- Founded: 1930; 95 years ago
- Arena: Ookmeerhal
- Capacity: 700
- Location: Amsterdam, Netherlands
- Team colors: Orange, Black
- President: Ernie Brush
- Championships: 3 Dutch League 5 Dutch Women's League
- Website: www.amvj-basketball.nl
| Home | Away |

= AMVJ Basketball =

AMVJ Basketball, commonly known as AMVJ Amsterdam or AMVJ, is a Dutch basketball club from Amsterdam, part of the major multi-sport club AMVJ (Algemene Maatschappij Voor Jongeren / in English: General Society For Youth).

== History ==
AMVJ, as an association is called simply stands for General Society For Youth and the Dutch branch of the international Young People's Christian Association, better known as the YMCA.

When AMVJ in 1928 the decision was given on the building on the Leidsebosje, Mr.

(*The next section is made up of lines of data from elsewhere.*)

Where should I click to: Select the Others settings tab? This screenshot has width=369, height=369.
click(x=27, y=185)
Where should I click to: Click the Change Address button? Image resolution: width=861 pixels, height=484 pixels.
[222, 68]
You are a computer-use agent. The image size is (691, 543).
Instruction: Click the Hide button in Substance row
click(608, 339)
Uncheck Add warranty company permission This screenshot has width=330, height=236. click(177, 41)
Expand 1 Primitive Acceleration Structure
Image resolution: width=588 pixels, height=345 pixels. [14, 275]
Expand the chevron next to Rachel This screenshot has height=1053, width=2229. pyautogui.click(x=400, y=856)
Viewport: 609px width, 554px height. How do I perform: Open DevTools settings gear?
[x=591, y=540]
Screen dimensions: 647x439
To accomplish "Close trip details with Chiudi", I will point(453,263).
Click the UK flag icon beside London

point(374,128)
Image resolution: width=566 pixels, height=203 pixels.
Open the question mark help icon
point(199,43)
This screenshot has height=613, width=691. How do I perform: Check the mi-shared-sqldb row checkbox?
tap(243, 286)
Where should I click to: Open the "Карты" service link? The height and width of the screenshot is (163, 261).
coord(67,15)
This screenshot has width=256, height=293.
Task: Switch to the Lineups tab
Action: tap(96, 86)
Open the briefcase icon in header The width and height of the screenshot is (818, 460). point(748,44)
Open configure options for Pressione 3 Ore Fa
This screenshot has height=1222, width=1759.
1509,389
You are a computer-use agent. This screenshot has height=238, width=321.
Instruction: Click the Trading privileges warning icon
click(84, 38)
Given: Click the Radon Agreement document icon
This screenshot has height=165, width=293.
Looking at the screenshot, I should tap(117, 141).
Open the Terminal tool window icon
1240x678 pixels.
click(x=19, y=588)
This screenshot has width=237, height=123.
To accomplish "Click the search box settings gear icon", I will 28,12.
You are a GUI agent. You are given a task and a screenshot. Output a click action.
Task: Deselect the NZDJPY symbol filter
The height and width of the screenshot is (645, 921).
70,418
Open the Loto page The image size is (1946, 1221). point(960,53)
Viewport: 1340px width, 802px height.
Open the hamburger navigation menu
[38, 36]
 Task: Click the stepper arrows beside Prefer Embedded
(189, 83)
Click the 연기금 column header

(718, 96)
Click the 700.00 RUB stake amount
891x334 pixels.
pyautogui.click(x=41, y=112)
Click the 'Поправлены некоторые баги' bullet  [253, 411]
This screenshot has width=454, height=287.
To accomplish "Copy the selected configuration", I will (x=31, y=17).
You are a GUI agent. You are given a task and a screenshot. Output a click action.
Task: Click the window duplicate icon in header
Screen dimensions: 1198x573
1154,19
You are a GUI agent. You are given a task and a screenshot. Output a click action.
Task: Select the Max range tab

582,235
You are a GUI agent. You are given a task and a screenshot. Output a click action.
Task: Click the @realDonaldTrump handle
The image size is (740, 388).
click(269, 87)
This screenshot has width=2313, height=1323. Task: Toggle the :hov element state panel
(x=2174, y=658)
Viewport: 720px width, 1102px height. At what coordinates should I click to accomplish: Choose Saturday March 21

H. invited Rooswinkel an Englishman Lew Lake, a member of the London Central YMCA, to introduce into the Basketball AMVJ building among its members.
Basketball hit and developed within AMVJ. In addition to the sporting and cultural activities that the omni-association AMVJ were already enjoying, founded the AMVJ-Basketball Division in 1930. Under the leadership of Dick Schmüll, when still a student physical education teacher and later was trained hard.

The first games were played were immediately at the international level against YMCA teams from London and Brussels.
Meanwhile AMVJ received in her room several netball associations to acquaint them with the basketball sport. Thus it happened that from netball associations as DTV, Rohda and DED basketball clubs were established.
In 1938, there were plenty of teams in Amsterdam to launch a competition. The Amsterdam Basketball Association (ABB) was founded. Several teams in Amsterdam and in particular the AMVJ teams played exhibition matches in various cities in the Netherlands and as it spread slowly basketball across the country. AMVJ is truly the cradle of playing basketball Netherlands.
Until well into the sixties, the highest league in the Netherlands consisted mainly of Amsterdam teams. AMVJ did eagerly participate in the collection of land titles. The men's team were champions in 1949, 1951, 1955 and the women's then took the flag about in 1961, 1965, 1967, 1968 and 1970 champion to be.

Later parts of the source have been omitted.